Provided records
——————————

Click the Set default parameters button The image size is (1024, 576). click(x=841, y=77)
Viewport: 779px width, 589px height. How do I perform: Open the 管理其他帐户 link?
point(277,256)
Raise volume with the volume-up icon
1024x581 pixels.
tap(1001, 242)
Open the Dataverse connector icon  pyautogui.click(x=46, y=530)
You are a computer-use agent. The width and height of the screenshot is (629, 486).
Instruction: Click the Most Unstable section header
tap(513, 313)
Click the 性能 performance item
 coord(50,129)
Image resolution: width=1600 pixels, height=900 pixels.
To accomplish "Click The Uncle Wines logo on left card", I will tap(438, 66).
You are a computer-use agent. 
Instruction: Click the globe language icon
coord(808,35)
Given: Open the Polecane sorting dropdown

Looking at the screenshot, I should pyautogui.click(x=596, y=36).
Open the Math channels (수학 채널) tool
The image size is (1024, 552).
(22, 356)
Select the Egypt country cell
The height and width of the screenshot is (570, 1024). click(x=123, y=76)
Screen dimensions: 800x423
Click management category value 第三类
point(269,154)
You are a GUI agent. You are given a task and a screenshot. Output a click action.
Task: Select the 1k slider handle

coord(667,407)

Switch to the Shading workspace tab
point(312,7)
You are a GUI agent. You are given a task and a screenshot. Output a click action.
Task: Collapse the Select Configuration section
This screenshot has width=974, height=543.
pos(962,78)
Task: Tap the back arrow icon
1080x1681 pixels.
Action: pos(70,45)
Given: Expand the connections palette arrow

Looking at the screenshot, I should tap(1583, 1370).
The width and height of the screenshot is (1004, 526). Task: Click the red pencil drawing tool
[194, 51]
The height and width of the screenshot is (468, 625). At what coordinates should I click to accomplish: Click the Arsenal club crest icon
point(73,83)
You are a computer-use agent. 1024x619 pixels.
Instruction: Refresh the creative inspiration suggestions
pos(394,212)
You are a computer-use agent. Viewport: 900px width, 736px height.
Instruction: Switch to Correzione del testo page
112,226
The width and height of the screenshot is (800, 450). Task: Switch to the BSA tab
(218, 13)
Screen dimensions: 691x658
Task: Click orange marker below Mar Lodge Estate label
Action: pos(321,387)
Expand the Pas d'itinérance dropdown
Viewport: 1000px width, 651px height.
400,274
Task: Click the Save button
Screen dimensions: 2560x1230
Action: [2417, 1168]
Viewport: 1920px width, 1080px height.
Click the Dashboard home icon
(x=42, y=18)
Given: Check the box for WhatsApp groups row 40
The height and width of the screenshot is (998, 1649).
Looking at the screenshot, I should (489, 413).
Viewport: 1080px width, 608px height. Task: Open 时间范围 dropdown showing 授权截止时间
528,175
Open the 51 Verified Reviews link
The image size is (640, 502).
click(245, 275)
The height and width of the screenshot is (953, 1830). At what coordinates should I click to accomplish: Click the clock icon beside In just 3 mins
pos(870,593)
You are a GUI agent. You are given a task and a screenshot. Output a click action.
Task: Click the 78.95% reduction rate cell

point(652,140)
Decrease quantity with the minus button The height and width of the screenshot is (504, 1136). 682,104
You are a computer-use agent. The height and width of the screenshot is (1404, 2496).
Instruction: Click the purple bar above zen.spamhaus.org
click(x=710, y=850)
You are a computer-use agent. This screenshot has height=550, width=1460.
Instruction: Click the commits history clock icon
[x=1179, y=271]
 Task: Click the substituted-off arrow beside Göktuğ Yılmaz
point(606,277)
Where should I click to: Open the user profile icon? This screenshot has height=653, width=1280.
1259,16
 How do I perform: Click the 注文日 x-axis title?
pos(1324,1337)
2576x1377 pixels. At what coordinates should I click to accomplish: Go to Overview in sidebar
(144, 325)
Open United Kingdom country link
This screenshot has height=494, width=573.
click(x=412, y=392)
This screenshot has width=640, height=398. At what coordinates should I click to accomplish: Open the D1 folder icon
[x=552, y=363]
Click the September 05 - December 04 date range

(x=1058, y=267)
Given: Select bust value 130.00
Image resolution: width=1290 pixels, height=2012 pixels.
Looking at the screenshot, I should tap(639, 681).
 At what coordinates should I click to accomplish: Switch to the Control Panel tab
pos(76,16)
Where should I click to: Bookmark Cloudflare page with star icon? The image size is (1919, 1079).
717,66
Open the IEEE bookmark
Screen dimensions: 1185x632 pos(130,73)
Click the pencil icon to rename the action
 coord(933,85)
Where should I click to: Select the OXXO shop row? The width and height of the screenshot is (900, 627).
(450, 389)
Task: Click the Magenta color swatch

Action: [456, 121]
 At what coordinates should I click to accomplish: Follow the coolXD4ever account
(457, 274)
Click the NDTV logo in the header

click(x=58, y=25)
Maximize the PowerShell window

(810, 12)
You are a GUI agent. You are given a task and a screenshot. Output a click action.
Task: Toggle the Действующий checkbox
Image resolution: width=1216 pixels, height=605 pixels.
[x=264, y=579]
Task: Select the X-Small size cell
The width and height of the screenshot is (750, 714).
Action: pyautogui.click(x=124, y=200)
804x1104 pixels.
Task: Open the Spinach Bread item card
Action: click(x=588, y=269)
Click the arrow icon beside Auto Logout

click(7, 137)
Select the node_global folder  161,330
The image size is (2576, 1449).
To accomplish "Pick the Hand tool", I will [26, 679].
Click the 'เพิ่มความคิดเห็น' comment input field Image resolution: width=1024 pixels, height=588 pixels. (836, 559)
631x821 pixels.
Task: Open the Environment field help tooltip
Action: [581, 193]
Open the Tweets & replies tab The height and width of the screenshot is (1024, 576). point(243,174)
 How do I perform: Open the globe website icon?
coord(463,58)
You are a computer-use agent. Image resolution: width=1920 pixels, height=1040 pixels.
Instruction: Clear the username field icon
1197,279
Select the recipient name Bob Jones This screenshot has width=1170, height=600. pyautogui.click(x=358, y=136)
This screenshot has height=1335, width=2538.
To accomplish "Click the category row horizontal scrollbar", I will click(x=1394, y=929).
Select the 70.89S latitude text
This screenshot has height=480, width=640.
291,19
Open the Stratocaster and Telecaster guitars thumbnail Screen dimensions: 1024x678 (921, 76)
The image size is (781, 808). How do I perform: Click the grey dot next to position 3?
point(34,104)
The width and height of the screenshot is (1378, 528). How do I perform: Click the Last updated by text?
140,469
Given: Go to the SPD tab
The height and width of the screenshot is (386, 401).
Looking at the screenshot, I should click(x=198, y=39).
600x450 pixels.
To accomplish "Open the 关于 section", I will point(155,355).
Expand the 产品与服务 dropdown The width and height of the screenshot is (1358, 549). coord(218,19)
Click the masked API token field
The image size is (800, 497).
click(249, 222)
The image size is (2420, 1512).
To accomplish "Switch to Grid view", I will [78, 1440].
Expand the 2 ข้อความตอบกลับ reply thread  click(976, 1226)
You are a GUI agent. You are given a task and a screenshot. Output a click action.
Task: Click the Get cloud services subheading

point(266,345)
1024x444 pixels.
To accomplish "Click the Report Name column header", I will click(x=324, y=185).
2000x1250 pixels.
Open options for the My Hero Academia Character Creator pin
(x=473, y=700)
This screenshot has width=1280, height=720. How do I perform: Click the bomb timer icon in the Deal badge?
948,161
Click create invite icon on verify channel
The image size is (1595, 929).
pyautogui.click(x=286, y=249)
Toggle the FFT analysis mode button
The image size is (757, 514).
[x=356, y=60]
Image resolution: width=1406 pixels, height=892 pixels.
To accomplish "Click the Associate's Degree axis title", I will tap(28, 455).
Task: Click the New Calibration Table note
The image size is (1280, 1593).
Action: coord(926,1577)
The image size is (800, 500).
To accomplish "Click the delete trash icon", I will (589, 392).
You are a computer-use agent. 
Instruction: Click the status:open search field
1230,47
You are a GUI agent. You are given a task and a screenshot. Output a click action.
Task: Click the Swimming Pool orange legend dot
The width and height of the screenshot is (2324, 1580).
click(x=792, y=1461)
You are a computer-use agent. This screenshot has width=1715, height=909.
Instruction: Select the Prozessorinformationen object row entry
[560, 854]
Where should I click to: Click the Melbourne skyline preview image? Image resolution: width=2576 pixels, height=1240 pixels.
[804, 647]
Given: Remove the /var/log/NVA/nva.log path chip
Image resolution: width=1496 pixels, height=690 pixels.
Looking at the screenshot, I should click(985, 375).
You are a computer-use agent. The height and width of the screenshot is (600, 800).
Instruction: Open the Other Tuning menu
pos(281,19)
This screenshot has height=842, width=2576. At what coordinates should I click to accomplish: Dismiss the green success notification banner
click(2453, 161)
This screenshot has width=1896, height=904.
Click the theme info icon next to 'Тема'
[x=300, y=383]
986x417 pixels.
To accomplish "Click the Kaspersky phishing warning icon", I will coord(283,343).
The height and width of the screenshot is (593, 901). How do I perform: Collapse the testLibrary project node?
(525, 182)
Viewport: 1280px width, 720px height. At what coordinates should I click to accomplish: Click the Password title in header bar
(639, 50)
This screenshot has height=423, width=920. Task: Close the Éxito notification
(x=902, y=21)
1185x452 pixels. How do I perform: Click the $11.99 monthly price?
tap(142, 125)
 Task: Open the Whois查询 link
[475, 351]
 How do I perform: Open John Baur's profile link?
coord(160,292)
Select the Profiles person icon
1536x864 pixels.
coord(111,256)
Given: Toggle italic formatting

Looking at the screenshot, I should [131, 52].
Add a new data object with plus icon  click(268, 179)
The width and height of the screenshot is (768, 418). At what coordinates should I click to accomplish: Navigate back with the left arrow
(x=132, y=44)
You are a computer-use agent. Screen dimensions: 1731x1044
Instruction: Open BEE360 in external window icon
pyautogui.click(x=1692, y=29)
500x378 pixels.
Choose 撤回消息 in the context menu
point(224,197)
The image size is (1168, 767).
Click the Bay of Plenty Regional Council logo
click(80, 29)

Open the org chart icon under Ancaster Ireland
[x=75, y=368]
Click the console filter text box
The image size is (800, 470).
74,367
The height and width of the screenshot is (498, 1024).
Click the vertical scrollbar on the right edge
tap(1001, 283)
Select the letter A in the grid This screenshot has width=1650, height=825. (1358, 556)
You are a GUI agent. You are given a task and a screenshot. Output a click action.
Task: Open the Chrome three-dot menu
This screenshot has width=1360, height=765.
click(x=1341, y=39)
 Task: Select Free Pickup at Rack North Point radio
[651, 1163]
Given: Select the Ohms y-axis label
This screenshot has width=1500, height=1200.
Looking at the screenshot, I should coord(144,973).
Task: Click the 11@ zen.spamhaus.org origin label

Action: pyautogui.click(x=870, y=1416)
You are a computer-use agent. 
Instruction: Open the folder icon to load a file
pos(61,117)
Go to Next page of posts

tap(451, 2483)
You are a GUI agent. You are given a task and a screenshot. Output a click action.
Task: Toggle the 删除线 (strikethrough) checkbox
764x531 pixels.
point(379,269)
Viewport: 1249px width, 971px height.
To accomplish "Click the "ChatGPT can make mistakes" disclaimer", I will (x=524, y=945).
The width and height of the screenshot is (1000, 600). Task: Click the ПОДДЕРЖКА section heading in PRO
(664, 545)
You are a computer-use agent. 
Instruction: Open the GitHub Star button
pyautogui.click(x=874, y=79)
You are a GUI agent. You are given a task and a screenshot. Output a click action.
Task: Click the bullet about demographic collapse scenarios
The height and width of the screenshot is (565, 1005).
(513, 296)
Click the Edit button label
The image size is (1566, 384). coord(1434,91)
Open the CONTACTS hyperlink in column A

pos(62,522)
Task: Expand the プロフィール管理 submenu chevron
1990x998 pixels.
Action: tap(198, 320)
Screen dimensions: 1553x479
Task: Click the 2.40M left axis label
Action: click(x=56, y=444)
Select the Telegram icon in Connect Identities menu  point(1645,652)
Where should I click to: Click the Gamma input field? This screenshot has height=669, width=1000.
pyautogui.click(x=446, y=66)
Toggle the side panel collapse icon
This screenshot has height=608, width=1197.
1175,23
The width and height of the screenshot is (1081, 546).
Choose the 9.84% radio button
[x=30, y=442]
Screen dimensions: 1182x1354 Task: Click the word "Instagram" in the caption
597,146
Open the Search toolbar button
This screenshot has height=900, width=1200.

——————————

What the task asks
Which lines in the records above contain the word "arrow"? Copy each of those lines in full.

Solution to the problem
Task: Tap the back arrow icon
Given: Expand the connections palette arrow
 Task: Click the substituted-off arrow beside Göktuğ Yılmaz
Click the arrow icon beside Auto Logout
The width and height of the screenshot is (768, 418). At what coordinates should I click to accomplish: Navigate back with the left arrow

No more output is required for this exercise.